§ **Tarefas a realizar**:
#1 Indique todas as cidades mencionadas no excerto sobre Jan Smuts e a ONU.
#2 Reescreva uma parte do excerto sobre Jan Smuts e a ONU, substituindo "Conferência" por "Cimeira". Comece nas palavras "Jan Smuts, primeiro-ministro" e pare depois de "as populações locais.".
#3 Redija a continuação do excerto sobre Jan Smuts e a ONU a partir do ponto em que termina.

Jan Smuts, primeiro-ministro sul-africano, era um dos delegados mais
experientes na Conferência de São Francisco, após ter participado na
Conferência de Paris que estabeleceu a SDN, em 1919. Tendo em conta o papel
das Nações Unidas na luta contra o regime sul-africano do ‘apartheid', quem
diria que um antigo primeiro-ministro da África do Sul teria um papel de
relevo na criação da organização em 1945. Smuts via na ONU a garantia da
preservação do Império Britânico em África, atribuindo ao governo
sul-africano a papel de agente civilizador entre as populações locais.
Ironicamente, na cabeça de um dos Pais Fundadores da organização, "as
Nações Unidas começaram a sua vida não como um instrumento para acabar com o
colonialismo, mas como um meio para o preservar". E Smuts, de certo
modo, não estava enganado. A Carta da ONU é de uma neutralidade absoluta em
relação aos impérios coloniais e, mais tarde, foi devido aos interesses de
Washington e de Moscovo e através de Resoluções da Assembleia Geral que a
organização combateu o colonialismo.
.

§ **Dados de origem**:
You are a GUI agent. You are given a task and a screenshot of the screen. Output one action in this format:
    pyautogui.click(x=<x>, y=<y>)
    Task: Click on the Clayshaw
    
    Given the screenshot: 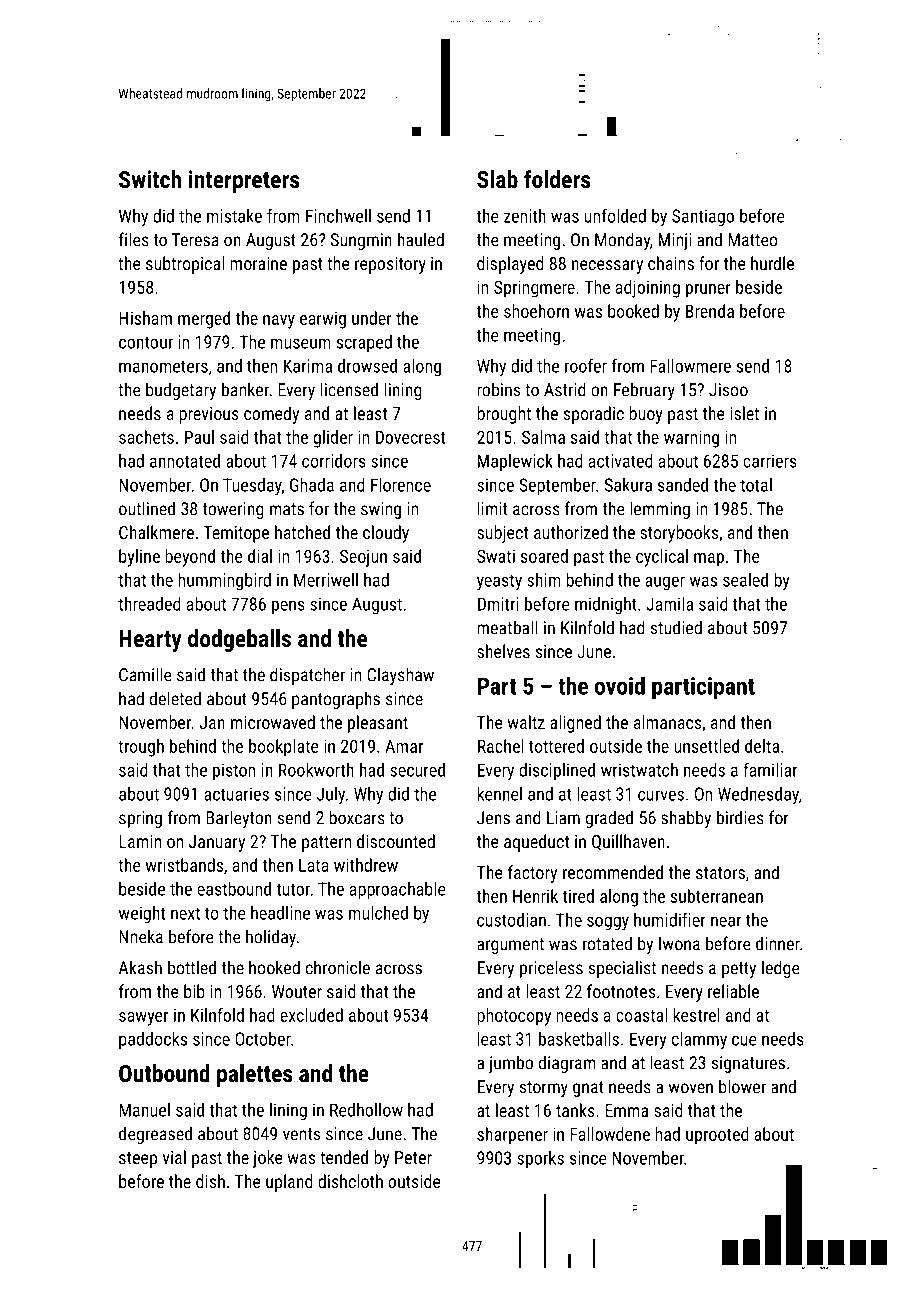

§ **Respostas do exercício**:
#1 São Francisco, Paris, Washington, Moscovo

#2
Jan Smuts, primeiro-ministro sul-africano, era um dos delegados mais
experientes na Cimeira de São Francisco, após ter participado na
Cimeira de Paris que estabeleceu a SDN, em 1919. Tendo em conta o papel
das Nações Unidas na luta contra o regime sul-africano do ‘apartheid', quem
diria que um antigo primeiro-ministro da África do Sul teria um papel de
relevo na criação da organização em 1945. Smuts via na ONU a garantia da
preservação do Império Britânico em África, atribuindo ao governo
sul-africano a papel de agente civilizador entre as populações locais.

#3
Não se julgue que a ligação entre as organizações universais e os Impérios
era um exclusivo dos políticos mais conservadores. Intelectuais radicais,
como J.A. Hobson, um crítico feroz do "imperialismo", defendia a
construção de uma "federação de Estados civilizados" com o
objectivo de promover a missão civilizadora dos Impérios europeus. Nos meios
intelectuais e académicos, o principal defensor do "internacionalismo
imperial" foi Alfred Zimmern. Professor de Relações Internacionais na
Universidade de Oxford e, mais tarde, na Universidade de Cornell, nos Estados
Unidos.
.
Zimmern, uma das figuras mais respeitadas e influentes no mundo anglo-saxónico
no período entre as Guerras, herdou duas ideias centrais do pensamento
liberal do século XIX. Em primeiro lugar, a Grécia clássica e Roma
representavam os modelos dos Impérios civilizadores, cujos exemplos deveriam
ser seguidos pelos europeus no século XX. Em segundo lugar, recuperou a
distinção, desenvolvida nos séculos XVII e XVIII, entre os ‘bons' e os ‘maus'
impérios. De um lado estavam os ‘impérios comerciais' e do outro os ‘impérios
de conquista' (na linguagem usada por Montesquieu, Hume e Adam Smith). A
partir do século XIX, a oposição passou a ser entre ‘impérios liberais'
(defendidos por Tocqueville e Stuart Mill) e ‘impérios militaristas'. A
Alemanha nazi constituía o exemplo mais recente (e mais terrível) dos
últimos; e o Império Britânico representava o último sobrevivente dos
primeiros.
.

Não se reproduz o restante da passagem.